Instantes de terror
Segundos para reaccionar tras la tragedia: así sorprendió la brutal riada en Nepal a trabajadores y turistas
Los detalles Algunos iban a trabajar cuando, de repente, vieron aparecer a lo lejos la riada con toda su ferocidad. Aunque intentaron grabar lo que estaba ocurriendo, comenzaron a correr para salvar sus vidas.
Resumen IA supervisado
Una devastadora riada afectó la zona fronteriza entre Nepal y la región autónoma del Tíbet en China, causando 392 muertos y alrededor de 1.400 desaparecidos. La catástrofe sorprendió a cientos de personas en sus actividades diarias, atrapando a familias, trabajadores, estudiantes y turistas. La riada, con una fuerza arrolladora, arrasó viviendas, vehículos y estructuras enteras, dejando una estela de destrucción. Equipos de rescate trabajan en condiciones difíciles, mientras familiares esperan noticias de los desaparecidos. Existe un temor latente de que el río Bhote Koshi vuelva a crecer, lo que podría causar nuevas inundaciones en la región.

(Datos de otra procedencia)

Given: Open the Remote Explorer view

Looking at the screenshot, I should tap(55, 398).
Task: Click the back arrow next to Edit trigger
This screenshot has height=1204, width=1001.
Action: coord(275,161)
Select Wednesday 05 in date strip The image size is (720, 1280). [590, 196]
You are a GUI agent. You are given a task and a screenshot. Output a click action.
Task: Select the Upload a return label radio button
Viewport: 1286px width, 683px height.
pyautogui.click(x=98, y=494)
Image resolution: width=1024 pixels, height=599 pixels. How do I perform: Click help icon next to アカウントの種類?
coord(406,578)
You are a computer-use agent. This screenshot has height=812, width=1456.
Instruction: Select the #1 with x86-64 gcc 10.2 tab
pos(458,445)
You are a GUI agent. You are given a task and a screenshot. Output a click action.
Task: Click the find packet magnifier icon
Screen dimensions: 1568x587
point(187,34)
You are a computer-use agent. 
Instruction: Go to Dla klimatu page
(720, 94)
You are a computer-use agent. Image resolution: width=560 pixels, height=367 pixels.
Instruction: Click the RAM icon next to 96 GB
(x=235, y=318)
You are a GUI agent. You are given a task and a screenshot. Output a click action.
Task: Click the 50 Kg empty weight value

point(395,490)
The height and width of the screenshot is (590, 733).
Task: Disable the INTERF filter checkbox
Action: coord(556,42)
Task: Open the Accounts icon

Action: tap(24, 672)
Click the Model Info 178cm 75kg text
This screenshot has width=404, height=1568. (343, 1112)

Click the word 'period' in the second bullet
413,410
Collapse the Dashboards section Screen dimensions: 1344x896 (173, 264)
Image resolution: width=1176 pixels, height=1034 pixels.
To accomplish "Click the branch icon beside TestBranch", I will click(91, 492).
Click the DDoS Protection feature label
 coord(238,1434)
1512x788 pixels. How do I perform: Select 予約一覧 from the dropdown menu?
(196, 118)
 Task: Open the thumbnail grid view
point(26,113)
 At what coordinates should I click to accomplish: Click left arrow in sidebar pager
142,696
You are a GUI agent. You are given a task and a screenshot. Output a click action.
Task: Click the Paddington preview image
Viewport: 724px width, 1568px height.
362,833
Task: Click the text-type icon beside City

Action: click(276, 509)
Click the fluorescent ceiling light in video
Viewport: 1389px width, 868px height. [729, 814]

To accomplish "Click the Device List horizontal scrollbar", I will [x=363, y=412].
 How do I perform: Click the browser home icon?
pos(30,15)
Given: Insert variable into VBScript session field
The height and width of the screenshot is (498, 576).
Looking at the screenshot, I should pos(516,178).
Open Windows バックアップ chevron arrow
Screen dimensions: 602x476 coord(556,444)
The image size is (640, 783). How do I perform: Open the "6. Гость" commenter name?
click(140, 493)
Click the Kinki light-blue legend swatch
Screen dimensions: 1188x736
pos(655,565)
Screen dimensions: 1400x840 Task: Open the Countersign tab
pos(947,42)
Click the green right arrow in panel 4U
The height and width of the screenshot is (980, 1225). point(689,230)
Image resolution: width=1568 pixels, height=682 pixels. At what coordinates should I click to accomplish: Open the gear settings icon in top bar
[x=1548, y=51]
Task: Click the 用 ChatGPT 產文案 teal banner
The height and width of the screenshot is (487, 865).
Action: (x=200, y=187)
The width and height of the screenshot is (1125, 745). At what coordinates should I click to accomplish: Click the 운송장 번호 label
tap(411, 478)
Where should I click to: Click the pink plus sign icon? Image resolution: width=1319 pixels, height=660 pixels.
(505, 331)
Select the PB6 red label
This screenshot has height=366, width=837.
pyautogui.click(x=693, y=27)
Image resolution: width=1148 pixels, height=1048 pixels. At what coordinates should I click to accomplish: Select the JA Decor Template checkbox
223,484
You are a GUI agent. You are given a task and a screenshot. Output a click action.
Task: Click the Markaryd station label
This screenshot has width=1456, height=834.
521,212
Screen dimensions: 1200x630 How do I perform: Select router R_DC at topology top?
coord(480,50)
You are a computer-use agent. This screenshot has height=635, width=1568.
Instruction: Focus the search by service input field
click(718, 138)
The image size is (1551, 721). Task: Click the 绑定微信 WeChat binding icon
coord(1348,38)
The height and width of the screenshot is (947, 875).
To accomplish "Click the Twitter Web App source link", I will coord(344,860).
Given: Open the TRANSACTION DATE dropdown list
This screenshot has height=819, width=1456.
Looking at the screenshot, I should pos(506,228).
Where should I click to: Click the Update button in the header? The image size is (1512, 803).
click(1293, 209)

* Resumen supervisado por periodistas.
Una brutal riada golpeó este miércoles la zona fronteriza entre Nepal y la región autónoma del Tíbet, en China, dejando una tragedia de enormes dimensiones. El balance provisional conjunto asciende ya a 392 muertos y alrededor de 1.400 desaparecidos, mientras los equipos de rescate continúan trabajando con grandes dificultades en una zona montañosa y de complicado acceso.
La fuerza del agua y el barro arrasó todo a su paso y sorprendió a cientos de personas en plena rutina. Familias, trabajadores, estudiantes y turistas se vieron atrapados por una riada que avanzaba con una velocidad y una violencia difíciles de contener. Y las imágenes muestran precisamente esos instantes de terror: personas que pasan, en cuestión de segundos, de hacer su vida con normalidad a correr para salvarse.
Por su parte, Janak Bahadur, uno de los supervivientes, asegura que esta riada "llegó de repente y estalló como una bomba".
Algunos iban a trabajar cuando, de repente, vieron aparecer a lo lejos la riada con toda su ferocidad. Aunque intentaron grabar lo que estaba ocurriendo, la inmensa masa de barro avanzaba con tanta rapidez que uno de ellos terminó abandonando el teléfono y echando a correr junto al resto de trabajadores.
Ya no había tiempo para seguir grabando, solo para escapar y avisar a todo el mundo de lo que se acerca. Mientras el caudal del río Bhote Koshi crecía violentamente en lo alto de la montaña, abajo el desastre sorprendía a los nepalíes en su día a día. Como en un trayecto en autobús, de camino al colegio, donde la normalidad se convirtió en cuestión de segundos en una situación de máxima tensión.
El agua arrastró rocas, viviendas, vehículos y todo lo que encontraba a su paso y es que la corriente bajó con tal fuerza que era capaz de arrancar estructuras enteras y convertirlas en escombros. Durante los primeros minutos, según puede verse en imágenes, varios turistas se vieron obligados a correr desesperadamente en busca de una zona elevada. Apenas tenían unos segundos para reaccionar y ponerse a salvo antes de que la riada alcanzara la zona.
Keshav Prasad, otro superviviente, cuenta que él estaba en la terraza cuando la inundación alcanzó el último piso: "Mi esposa ya estaba sepultada bajo el lodo mientras nosotros nos protegíamos".
Una lengua de agua y barro que avanzaba sin detenerse dejaba tras de sí una enorme destrucción y cientos de víctimas. En los alrededores de la zona cero, ambulancias, vehículos militares y helicópteros participan en las labores de rescate. Mientras tanto, centenares de familiares esperan noticias de sus seres queridos desaparecidos. Y las tareas continúan con una dificultad añadida: el temor a que el río Bhote Koshi vuelva a crecer y pueda provocar nuevas inundaciones en esta zona del Himalaya.